▶ _Directive_
Render only the lines from the one containing "Task: Point to the word Tear in step 2" through the one containing "Action: click(220, 164)", both included, as a Markdown table with the columns "Row" and "Line". Number each row and omit any blank lines.

▶ _Records for this exercise_
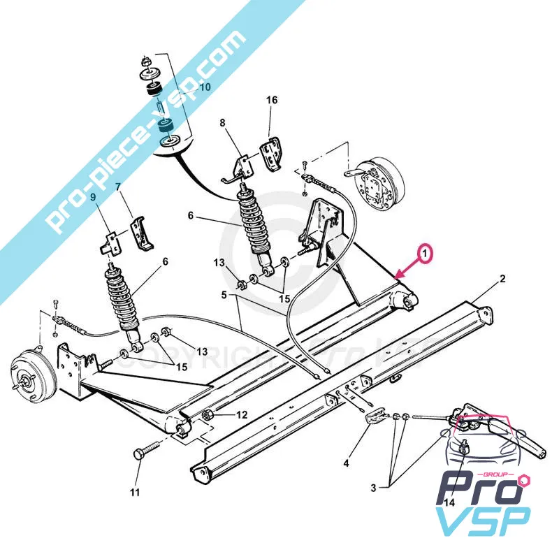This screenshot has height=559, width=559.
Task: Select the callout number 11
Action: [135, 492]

...

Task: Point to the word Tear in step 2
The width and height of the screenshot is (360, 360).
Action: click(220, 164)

▶ _Complete output_
| Row | Line |
|---|---|
| 1 | Task: Point to the word Tear in step 2 |
| 2 | The width and height of the screenshot is (360, 360). |
| 3 | Action: click(220, 164) |